Pour ces compositions là on pourrait parler de fausses-jumelles.
L'une met en lumière la manipulation, ou l'idée qu'en donnant libre court à son
imagination et
en faisant que les gens se prennent à une vérité contrôlable, on puisse leur
faire croire aux mensonges pour qu'ensuite ils mentent en toute impunité.
Tout comme dans les procédés d'écriture d'Hermeto Pascual dans les années 80 la
ligne de basse suit la mélodie de la voix d'Aragon pour ensuite en répéter le
squelette mélodique et rythmique, symbolisant ici exactement l'idée exposée
dans cette phrase que l'on peut se coller à un propos et le colporter en toute impunité
en incarnant sa mélodie propre.
Dans ces deux titres la
mesure en trois temps et les puissantes lignes de basses symbolisent le
mouvement des vents forts que cette tempête a inspiré à l'écriture de
celles-ci. »»
Moi : J'adore Hermeto Pascoal surtout
Carinhoso (découverte après la version chantée d'Elis Regina,
la seule chanson brésilienne que j'ai l'impression de comprendre sans connaître
cette langue : « Mon petit cœur, je ne sais pourquoi /tu t’en vas
heureux quand tu t’en vas »), mais y'a peut-être le même brouillage
rythmique disséminant le son entre souffleurs et percus/ claviers rythmiques mais connais pas très bien ses années 80s!

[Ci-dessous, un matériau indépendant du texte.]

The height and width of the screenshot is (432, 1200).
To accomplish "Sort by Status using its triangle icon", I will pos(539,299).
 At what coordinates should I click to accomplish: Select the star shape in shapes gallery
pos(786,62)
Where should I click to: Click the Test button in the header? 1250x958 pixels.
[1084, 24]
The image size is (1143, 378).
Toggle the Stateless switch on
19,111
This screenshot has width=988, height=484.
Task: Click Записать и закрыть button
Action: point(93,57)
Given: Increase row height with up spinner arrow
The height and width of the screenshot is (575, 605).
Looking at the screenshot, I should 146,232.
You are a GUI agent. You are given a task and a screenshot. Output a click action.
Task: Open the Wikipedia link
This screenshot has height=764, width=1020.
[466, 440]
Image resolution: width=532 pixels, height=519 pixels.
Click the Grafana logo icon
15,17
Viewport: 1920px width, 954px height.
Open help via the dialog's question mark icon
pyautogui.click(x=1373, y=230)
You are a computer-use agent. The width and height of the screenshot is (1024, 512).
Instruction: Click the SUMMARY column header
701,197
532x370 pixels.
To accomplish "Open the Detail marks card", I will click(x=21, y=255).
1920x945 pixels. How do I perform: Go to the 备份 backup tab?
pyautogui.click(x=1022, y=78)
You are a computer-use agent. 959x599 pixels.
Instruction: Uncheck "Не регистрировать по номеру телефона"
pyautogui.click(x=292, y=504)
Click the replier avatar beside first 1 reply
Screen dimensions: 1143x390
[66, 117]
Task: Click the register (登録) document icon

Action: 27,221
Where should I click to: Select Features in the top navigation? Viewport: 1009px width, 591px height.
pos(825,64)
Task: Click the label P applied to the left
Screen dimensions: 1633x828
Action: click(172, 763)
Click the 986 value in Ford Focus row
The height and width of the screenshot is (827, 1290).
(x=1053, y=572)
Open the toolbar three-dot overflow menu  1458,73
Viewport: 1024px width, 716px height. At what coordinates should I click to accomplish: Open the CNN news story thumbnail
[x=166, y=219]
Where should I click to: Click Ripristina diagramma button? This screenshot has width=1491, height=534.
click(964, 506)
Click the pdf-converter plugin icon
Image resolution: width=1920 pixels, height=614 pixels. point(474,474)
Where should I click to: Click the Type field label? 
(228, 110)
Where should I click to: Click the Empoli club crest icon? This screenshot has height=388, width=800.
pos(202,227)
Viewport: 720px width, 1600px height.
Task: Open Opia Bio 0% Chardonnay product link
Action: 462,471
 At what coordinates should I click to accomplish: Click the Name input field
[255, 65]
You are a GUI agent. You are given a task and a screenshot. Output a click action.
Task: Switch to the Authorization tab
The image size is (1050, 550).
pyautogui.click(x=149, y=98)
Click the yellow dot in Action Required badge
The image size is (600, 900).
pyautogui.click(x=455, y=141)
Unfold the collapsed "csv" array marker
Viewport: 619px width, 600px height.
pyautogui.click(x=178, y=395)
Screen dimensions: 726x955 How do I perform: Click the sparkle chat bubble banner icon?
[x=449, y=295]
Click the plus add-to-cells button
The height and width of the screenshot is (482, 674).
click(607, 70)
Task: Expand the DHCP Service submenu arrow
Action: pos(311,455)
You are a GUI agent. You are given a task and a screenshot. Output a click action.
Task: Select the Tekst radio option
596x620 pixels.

Trouvé ce live qui a l'air bien délire!
et trouvé ça où il le fait sur la voix
d'Yves Montand
Je me rends compte que Chassol le fait aussi d'une manière plus psychédélique avec un texte plus poétique et moins répétitif! D'ailleurs il cite Pascoal comme une influence!»
Moi : « Eye On est plus drum'n'bass très moderne! On
oublie presque que ce n'est QU'un vibra et une batterie en duo! Joli vibra
rêveur et cordes enflant la dramaturgie de l'ensemble et électricité
vibrante avant le retour au vibra acoustique ou les deux jouant ensemble! Beaux échos dub à la fin! Oui ce
seraient des choses vues auditivement à imaginer! »
Olivier Maurel :
« Eye on est au carrefour de
beaucoup d’influences.
Il y a quelques références modales et rythmiques que nous recevons des musiques traditionnelles Moyen-Orientales, des enchevêtrements rythmiques et harmoniques qu’on retrouve dans les musiques minimales américaines et les musiques de transe africaines ; il y a aussi une volonté de casser les structures par des reprises en forme de bugs numériques. »
Moi : « J'aime bien aussi le titre La Valse Des Grands Enfants et le son modifié du
vibra au début et la voix de l'enfant et les autres faisant la ronde autour
de la batterie! Belle flûte sur la batterie!
C'est votre amie Japonaise flûtiste contemporaine d'Hanatsu Miroir? »
-Oui c’est bien Ayako Okubo
Moi «ça fait bien Joy Division la
rythmique quand elle
tourne au Rock. C'est qui qui parle de « la confiance inébranlable » dans
la jeunesse? Chaban Delmas?
« La Valse Des Grands Enfants délivre un message d'espoir rappelant sous couvert de voix prophétiques qui contredisent Sartre que l'avenir serait « les autres ».